■ Exercise requirements:
Show every line in the entries below where the word "comment" appears.

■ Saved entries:
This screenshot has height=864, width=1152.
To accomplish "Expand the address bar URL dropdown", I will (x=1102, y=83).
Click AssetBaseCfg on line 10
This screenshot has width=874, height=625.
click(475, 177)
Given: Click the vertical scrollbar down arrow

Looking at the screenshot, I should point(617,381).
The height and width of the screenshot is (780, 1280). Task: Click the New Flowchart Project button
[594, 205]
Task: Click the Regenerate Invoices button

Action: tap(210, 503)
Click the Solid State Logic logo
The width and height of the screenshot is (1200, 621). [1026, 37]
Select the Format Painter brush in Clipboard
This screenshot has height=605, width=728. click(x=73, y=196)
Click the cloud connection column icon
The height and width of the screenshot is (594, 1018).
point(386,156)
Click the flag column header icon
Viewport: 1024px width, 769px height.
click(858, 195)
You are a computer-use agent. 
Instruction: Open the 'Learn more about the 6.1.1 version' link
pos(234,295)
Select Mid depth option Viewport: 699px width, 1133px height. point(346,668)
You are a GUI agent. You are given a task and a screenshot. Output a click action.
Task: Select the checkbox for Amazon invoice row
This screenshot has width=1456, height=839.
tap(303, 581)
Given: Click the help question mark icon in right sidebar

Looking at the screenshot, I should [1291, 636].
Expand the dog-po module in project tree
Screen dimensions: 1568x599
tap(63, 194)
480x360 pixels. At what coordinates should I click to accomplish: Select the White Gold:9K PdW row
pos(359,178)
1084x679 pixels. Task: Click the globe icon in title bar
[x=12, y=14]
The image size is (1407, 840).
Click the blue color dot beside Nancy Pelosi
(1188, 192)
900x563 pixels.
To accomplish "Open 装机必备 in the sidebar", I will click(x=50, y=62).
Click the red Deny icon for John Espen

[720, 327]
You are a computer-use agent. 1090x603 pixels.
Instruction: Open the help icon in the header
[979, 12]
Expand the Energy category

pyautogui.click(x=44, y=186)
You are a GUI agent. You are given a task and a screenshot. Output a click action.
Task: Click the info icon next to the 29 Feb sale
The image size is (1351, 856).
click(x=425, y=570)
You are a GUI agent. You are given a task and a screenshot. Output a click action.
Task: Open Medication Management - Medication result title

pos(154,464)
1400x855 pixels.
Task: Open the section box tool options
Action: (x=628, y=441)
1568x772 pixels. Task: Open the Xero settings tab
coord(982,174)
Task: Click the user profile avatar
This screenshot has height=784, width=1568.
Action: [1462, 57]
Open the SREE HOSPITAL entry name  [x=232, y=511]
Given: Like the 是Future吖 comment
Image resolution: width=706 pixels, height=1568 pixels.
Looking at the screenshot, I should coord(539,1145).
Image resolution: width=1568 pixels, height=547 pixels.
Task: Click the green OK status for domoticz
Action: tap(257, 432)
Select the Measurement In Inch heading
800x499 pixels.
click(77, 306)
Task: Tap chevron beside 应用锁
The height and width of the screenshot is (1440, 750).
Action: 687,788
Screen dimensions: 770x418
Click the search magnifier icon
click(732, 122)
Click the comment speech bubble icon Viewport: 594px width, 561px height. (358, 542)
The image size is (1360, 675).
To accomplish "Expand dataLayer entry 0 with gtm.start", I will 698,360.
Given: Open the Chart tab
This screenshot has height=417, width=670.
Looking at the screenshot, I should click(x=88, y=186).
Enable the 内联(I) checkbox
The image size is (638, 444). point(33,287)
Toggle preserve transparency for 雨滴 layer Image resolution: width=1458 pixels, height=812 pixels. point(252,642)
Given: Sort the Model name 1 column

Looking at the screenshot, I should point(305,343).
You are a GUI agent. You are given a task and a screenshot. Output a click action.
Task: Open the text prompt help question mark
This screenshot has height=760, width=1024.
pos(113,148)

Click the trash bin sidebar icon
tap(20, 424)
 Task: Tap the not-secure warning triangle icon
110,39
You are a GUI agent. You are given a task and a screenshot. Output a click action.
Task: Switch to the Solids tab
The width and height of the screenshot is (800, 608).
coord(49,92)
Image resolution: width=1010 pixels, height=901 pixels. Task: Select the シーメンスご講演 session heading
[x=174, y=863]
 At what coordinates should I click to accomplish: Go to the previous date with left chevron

■ Exercise result:
Given: Like the 是Future吖 comment
Click the comment speech bubble icon Viewport: 594px width, 561px height. (358, 542)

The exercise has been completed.